April 16, 2015 Sweden
The Stones of Örelid are an Iron Age burial ground, somewhere in the South of Sweden.
I have never seen them in real life, but lately I keep on returning to this picture of them, taken in 1930 by a photographer called Mårten Sjöbeck. It is a remarkable shot of the stones, which the Swedish Heritage Board goes on to describe as “Standing in a field of rye. In the background an oak tree.“
If that description seems overly dry, I should point out that the image is taken from an online archive—and text mostly outlines the contents.
But as the saying goes, the whole is greater than the sum of its parts—and in this case the parts are almost like puzzle pieces scattered before us: The way the rye sways in the breeze, the image looks like it was taken at the height of summer. The sunlight falling on the scene is so bright that the background appears like a stark white wall.

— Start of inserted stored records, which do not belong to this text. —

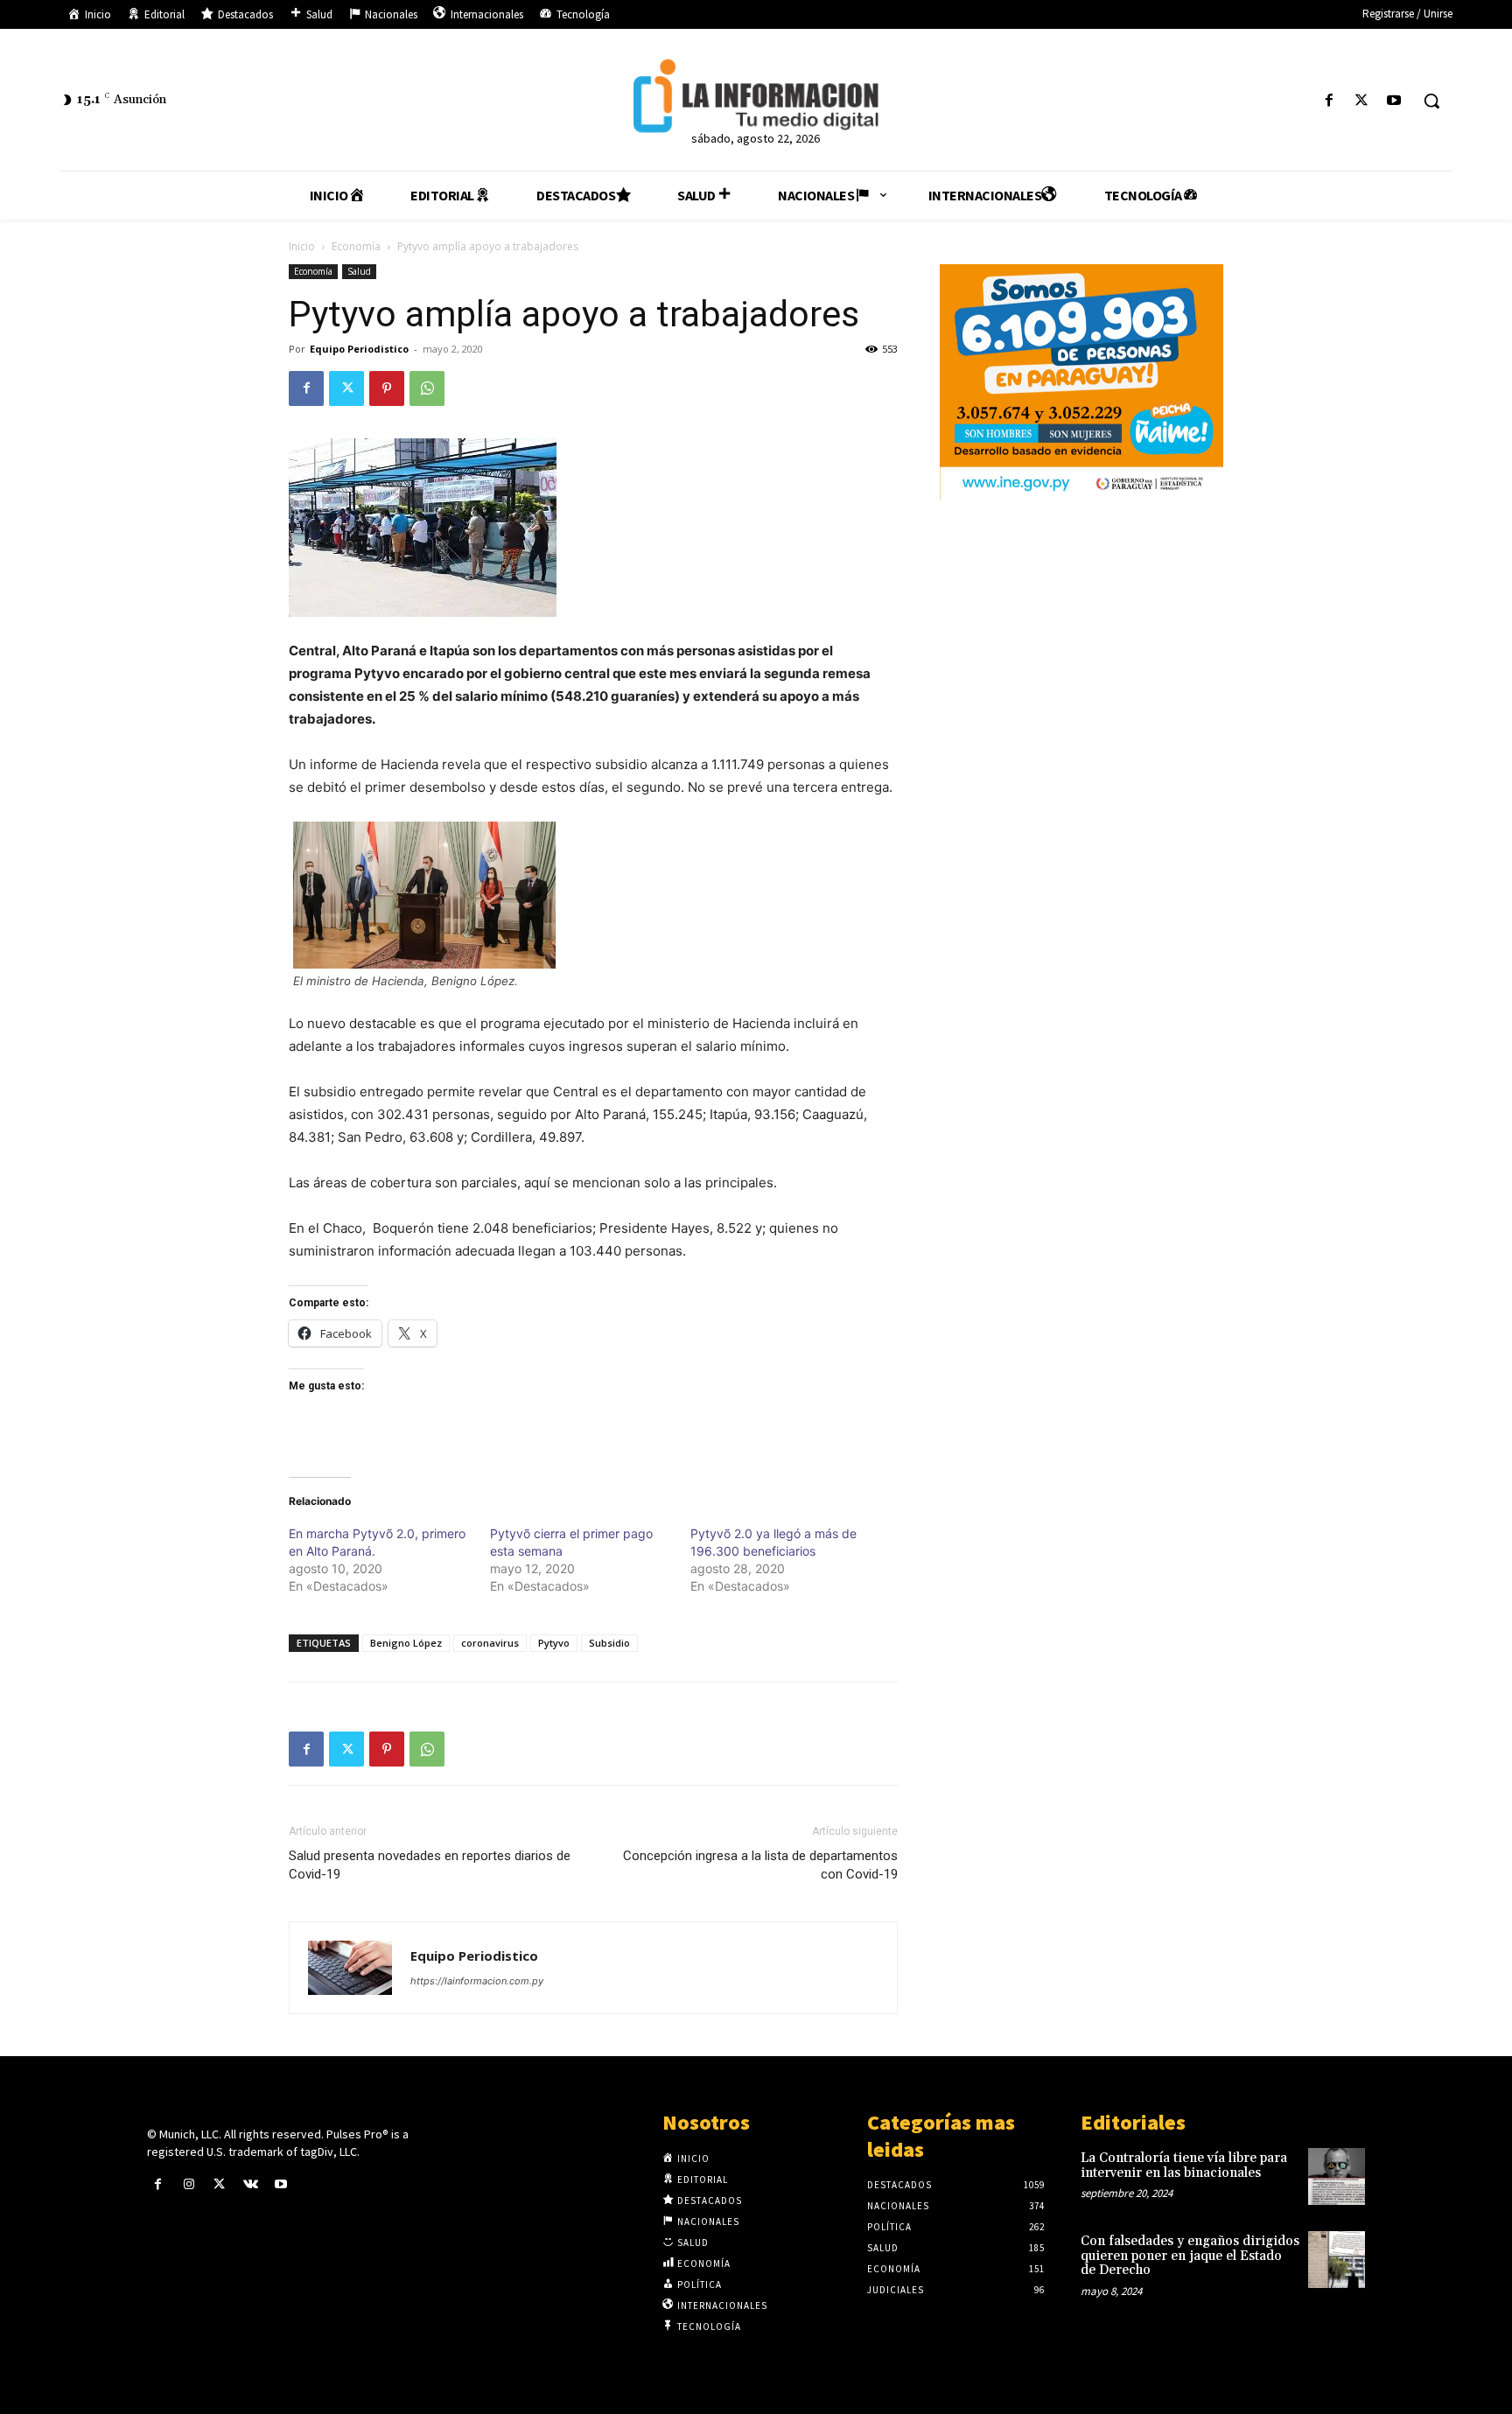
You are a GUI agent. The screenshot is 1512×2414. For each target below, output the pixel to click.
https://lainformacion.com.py (476, 1981)
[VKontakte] (251, 2184)
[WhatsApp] (427, 388)
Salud (359, 271)
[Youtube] (1394, 101)
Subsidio (609, 1642)
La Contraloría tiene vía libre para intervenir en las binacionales (1184, 2165)
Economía (356, 246)
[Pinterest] (386, 388)
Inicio (302, 246)
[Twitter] (1362, 101)
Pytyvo (554, 1642)
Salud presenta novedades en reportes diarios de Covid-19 (429, 1865)
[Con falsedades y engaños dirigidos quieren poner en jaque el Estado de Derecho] (1336, 2259)
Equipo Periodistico (359, 348)
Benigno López (406, 1642)
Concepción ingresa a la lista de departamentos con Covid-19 (760, 1865)
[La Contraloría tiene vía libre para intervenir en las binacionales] (1336, 2176)
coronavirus (490, 1642)
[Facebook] (1328, 101)
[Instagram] (189, 2184)
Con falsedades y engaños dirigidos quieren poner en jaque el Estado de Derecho (1190, 2255)
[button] (1431, 101)
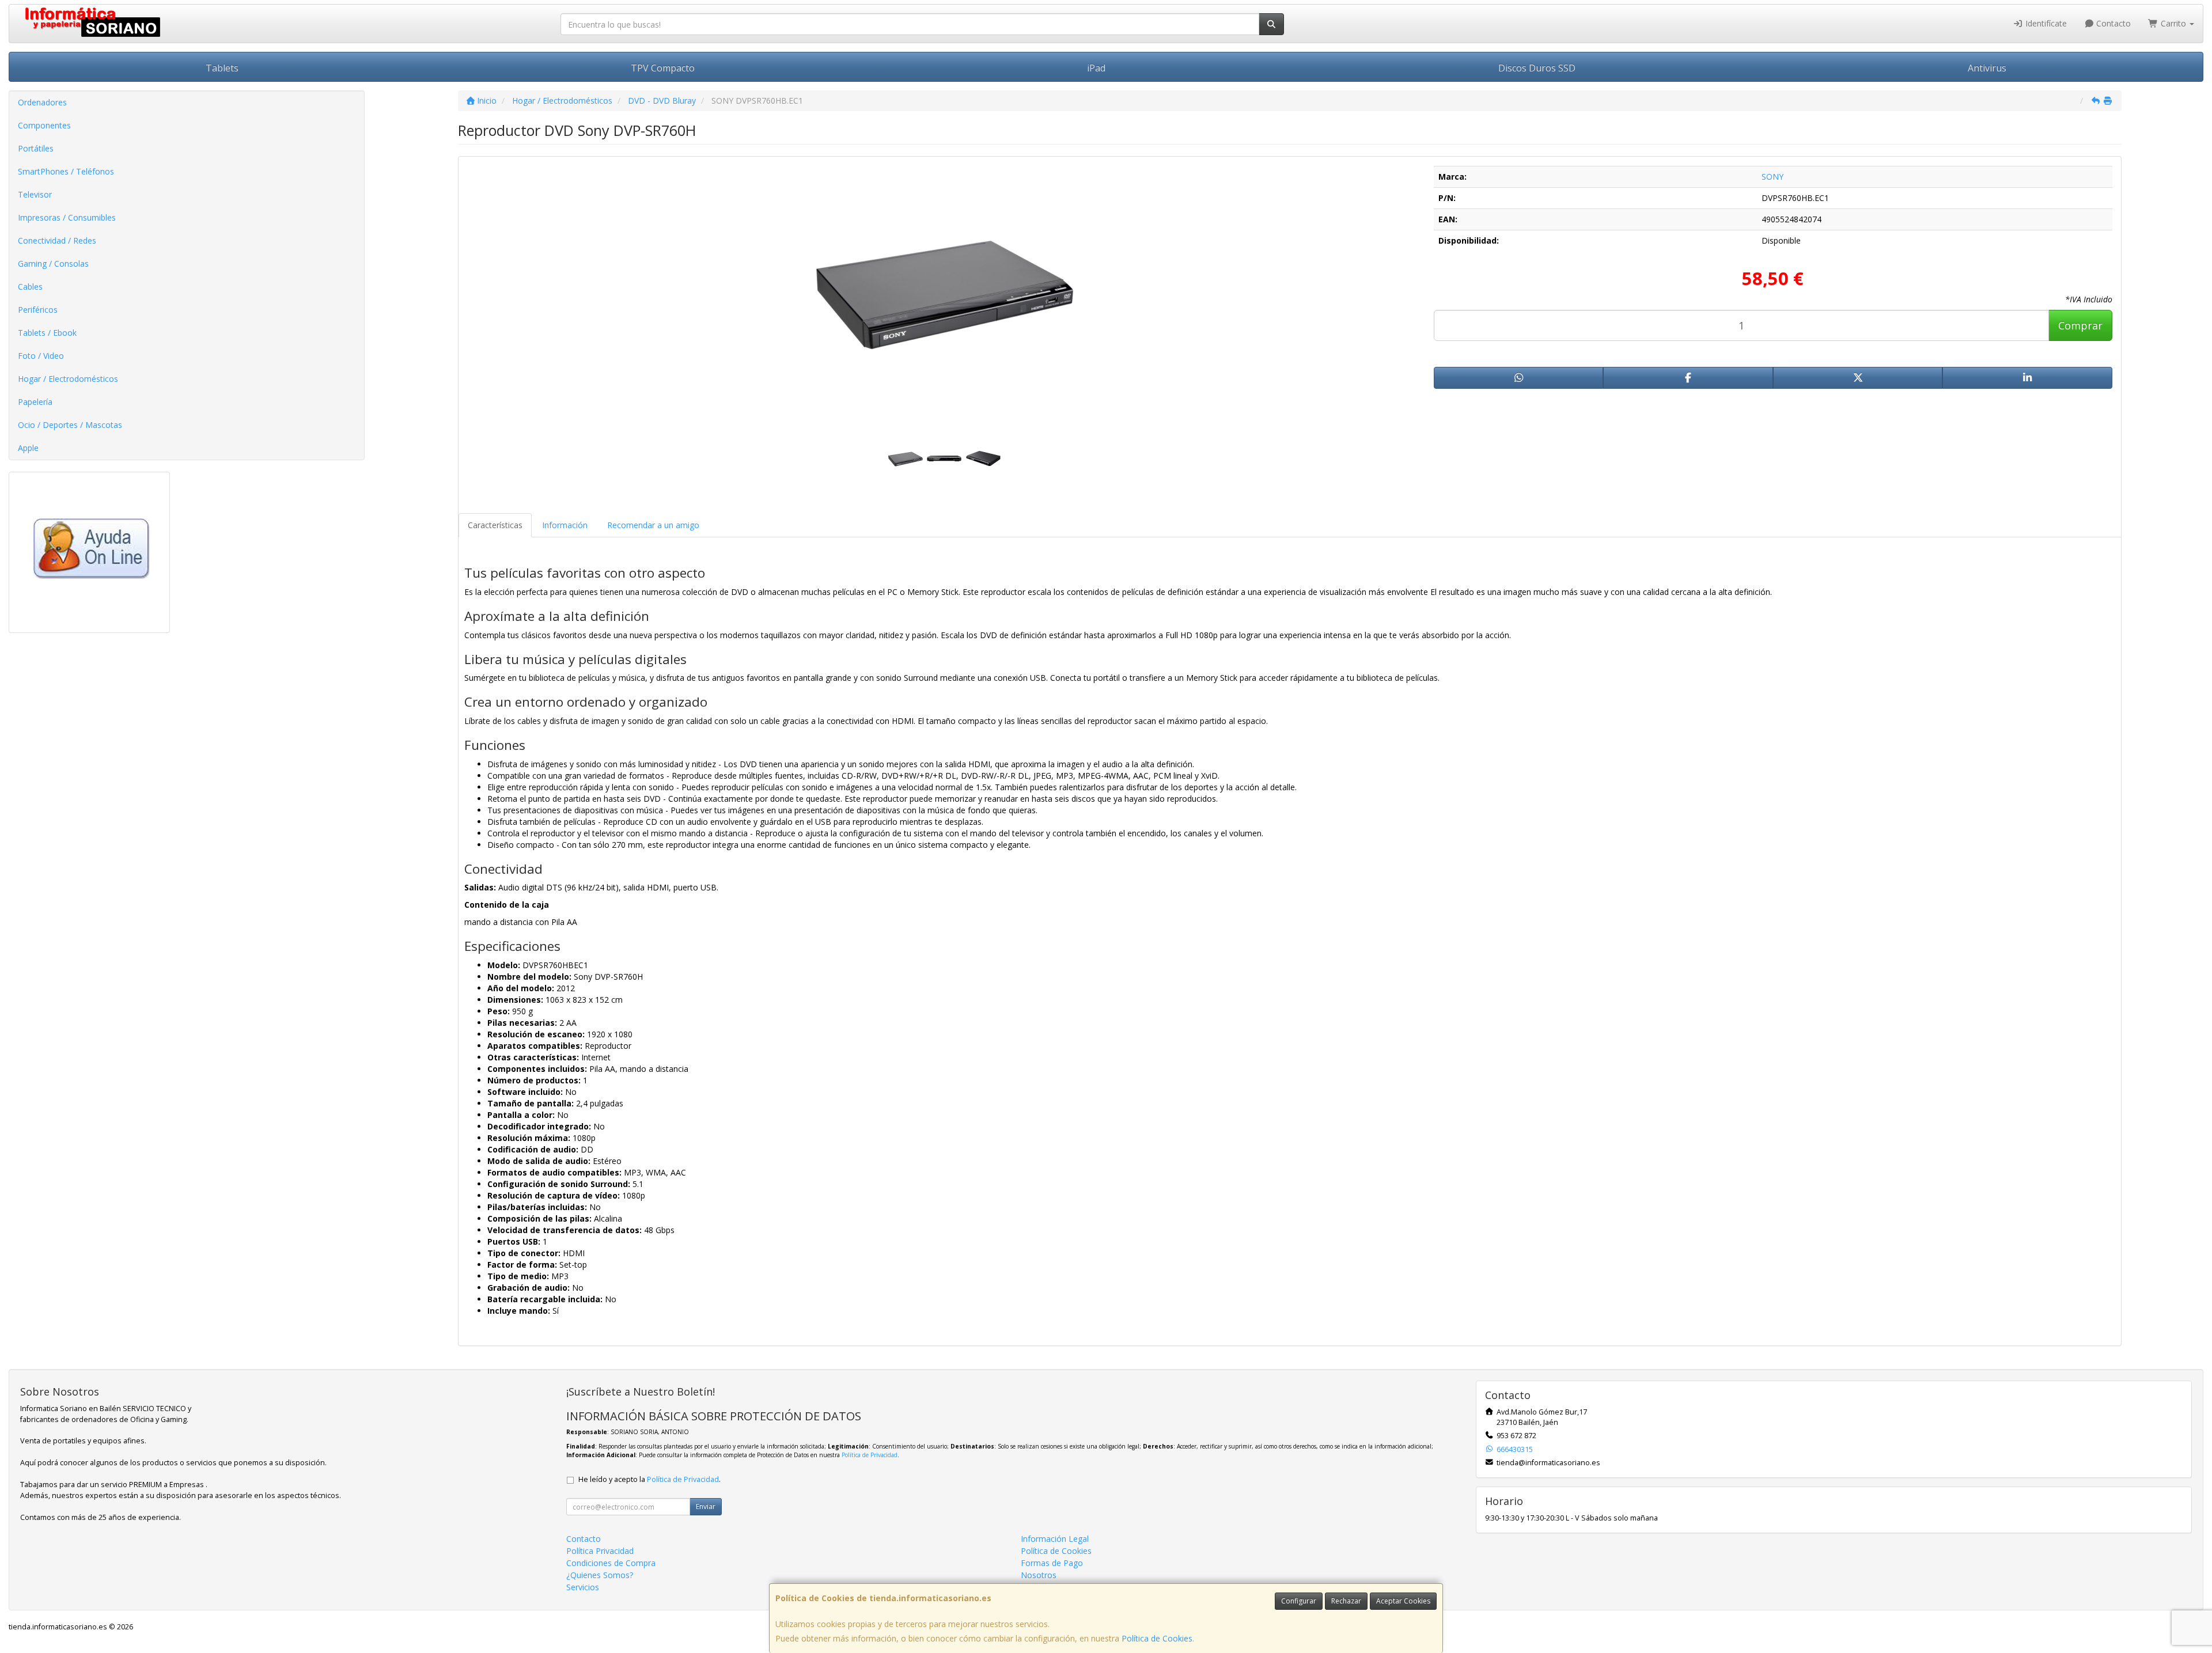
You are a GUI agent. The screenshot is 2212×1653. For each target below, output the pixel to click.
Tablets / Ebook (47, 332)
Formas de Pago (1052, 1562)
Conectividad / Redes (57, 240)
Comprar (2080, 325)
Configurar (1298, 1601)
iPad (1096, 68)
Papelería (35, 401)
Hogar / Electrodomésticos (68, 378)
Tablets (222, 68)
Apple (28, 447)
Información (565, 525)
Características (495, 525)
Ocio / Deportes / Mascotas (70, 424)
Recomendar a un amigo (653, 525)
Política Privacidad (600, 1550)
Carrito (2173, 23)
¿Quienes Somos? (599, 1574)
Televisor (35, 194)
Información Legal (1055, 1538)
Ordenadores (42, 102)
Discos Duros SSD (1536, 68)
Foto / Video (41, 355)
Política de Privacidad (869, 1455)
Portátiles (36, 148)
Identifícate (2045, 23)
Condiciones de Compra (611, 1562)
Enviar (705, 1506)
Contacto (2112, 23)
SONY (1772, 176)
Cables (30, 286)
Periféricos (38, 309)
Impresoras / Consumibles (67, 217)
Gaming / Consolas (53, 263)
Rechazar (1346, 1601)
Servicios (582, 1587)
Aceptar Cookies (1403, 1601)
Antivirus (1987, 68)
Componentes (44, 125)
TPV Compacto (663, 68)
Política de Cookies (1157, 1638)
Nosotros (1038, 1574)
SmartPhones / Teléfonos (66, 171)
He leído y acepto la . (649, 1479)
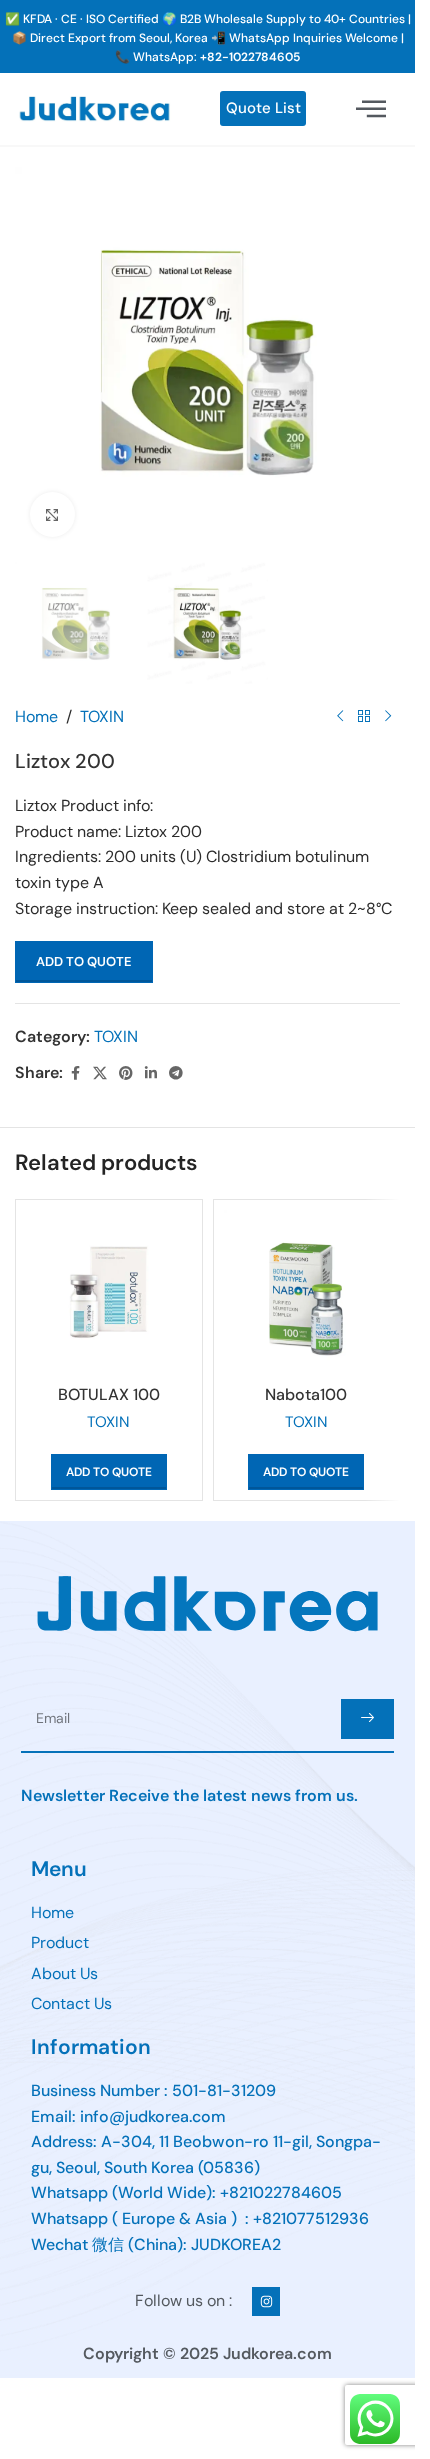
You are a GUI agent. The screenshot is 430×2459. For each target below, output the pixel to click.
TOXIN (102, 716)
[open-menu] (371, 109)
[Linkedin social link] (151, 1073)
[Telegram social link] (176, 1073)
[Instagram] (266, 2301)
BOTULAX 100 (109, 1394)
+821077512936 (311, 2218)
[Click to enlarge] (52, 514)
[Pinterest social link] (126, 1073)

And then there’s the pathway, complete with overgrown tire tracks leading right up the tree, which towers deliciously askew in the center of the frame. Assemble the puzzle and you can almost hear the crickets chirping.
The image may show a burial site, but in no way does it seem morbid. While the stones are permanent, the are really just makers on the wayside.
Perhaps that is why the image doesn’t convey endings to me, but rather a very tangible sense of possibility: The future is bright, and never was that more accurately encapsulated than in this historic shot from Sweden, which I found browsing through an image archive.